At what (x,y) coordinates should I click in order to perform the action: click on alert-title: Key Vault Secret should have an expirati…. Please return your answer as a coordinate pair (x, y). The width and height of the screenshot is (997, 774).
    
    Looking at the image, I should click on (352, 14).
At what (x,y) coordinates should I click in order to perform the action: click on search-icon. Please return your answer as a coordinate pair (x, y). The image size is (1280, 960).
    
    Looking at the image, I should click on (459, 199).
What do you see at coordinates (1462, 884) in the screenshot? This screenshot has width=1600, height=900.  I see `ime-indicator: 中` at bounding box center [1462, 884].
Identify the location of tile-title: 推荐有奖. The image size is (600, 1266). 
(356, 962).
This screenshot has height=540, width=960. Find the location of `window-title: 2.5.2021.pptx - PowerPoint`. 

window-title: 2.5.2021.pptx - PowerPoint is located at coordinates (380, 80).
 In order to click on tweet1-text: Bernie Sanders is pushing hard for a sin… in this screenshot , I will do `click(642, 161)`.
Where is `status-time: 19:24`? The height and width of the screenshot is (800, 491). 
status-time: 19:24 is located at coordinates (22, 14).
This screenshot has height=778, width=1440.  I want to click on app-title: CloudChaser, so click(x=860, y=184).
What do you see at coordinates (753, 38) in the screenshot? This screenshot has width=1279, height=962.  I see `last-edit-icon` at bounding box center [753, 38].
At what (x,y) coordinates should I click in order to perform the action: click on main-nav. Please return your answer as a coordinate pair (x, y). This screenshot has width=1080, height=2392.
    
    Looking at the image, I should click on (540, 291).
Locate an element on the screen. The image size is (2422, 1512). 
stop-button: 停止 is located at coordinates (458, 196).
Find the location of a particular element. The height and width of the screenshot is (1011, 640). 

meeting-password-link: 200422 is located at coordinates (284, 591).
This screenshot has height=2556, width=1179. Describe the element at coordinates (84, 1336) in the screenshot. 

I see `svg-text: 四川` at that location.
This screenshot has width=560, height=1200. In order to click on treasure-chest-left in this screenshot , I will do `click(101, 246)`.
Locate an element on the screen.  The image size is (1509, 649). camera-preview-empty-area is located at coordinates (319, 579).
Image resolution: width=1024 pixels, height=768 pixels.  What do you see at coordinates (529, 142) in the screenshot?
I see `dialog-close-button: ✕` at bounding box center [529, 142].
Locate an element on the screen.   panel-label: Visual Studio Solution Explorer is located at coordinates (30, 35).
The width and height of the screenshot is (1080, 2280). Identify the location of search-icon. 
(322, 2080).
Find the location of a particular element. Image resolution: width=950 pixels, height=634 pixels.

To do — Copy the records above word for word, keeping every line as it appears.

Response below —
At what (x,y) coordinates should I click in order to perform the action: click on alert-title: Key Vault Secret should have an expirati…. Please return your answer as a coordinate pair (x, y). The width and height of the screenshot is (997, 774).
    
    Looking at the image, I should click on (352, 14).
At what (x,y) coordinates should I click in order to perform the action: click on search-icon. Please return your answer as a coordinate pair (x, y). The image size is (1280, 960).
    
    Looking at the image, I should click on (459, 199).
What do you see at coordinates (1462, 884) in the screenshot? This screenshot has width=1600, height=900.  I see `ime-indicator: 中` at bounding box center [1462, 884].
Identify the location of tile-title: 推荐有奖. The image size is (600, 1266). 
(356, 962).
This screenshot has height=540, width=960. Find the location of `window-title: 2.5.2021.pptx - PowerPoint`. 

window-title: 2.5.2021.pptx - PowerPoint is located at coordinates (380, 80).
 In order to click on tweet1-text: Bernie Sanders is pushing hard for a sin… in this screenshot , I will do `click(642, 161)`.
Where is `status-time: 19:24`? The height and width of the screenshot is (800, 491). 
status-time: 19:24 is located at coordinates (22, 14).
This screenshot has height=778, width=1440.  I want to click on app-title: CloudChaser, so click(x=860, y=184).
What do you see at coordinates (753, 38) in the screenshot? This screenshot has width=1279, height=962.  I see `last-edit-icon` at bounding box center [753, 38].
At what (x,y) coordinates should I click in order to perform the action: click on main-nav. Please return your answer as a coordinate pair (x, y). This screenshot has width=1080, height=2392.
    
    Looking at the image, I should click on (540, 291).
Locate an element on the screen. The image size is (2422, 1512). 
stop-button: 停止 is located at coordinates (458, 196).
Find the location of a particular element. The height and width of the screenshot is (1011, 640). 

meeting-password-link: 200422 is located at coordinates (284, 591).
This screenshot has height=2556, width=1179. Describe the element at coordinates (84, 1336) in the screenshot. 

I see `svg-text: 四川` at that location.
This screenshot has width=560, height=1200. In order to click on treasure-chest-left in this screenshot , I will do `click(101, 246)`.
Locate an element on the screen.  The image size is (1509, 649). camera-preview-empty-area is located at coordinates (319, 579).
Image resolution: width=1024 pixels, height=768 pixels.  What do you see at coordinates (529, 142) in the screenshot?
I see `dialog-close-button: ✕` at bounding box center [529, 142].
Locate an element on the screen.   panel-label: Visual Studio Solution Explorer is located at coordinates (30, 35).
The width and height of the screenshot is (1080, 2280). Identify the location of search-icon. 
(322, 2080).
Find the location of a particular element. Image resolution: width=950 pixels, height=634 pixels.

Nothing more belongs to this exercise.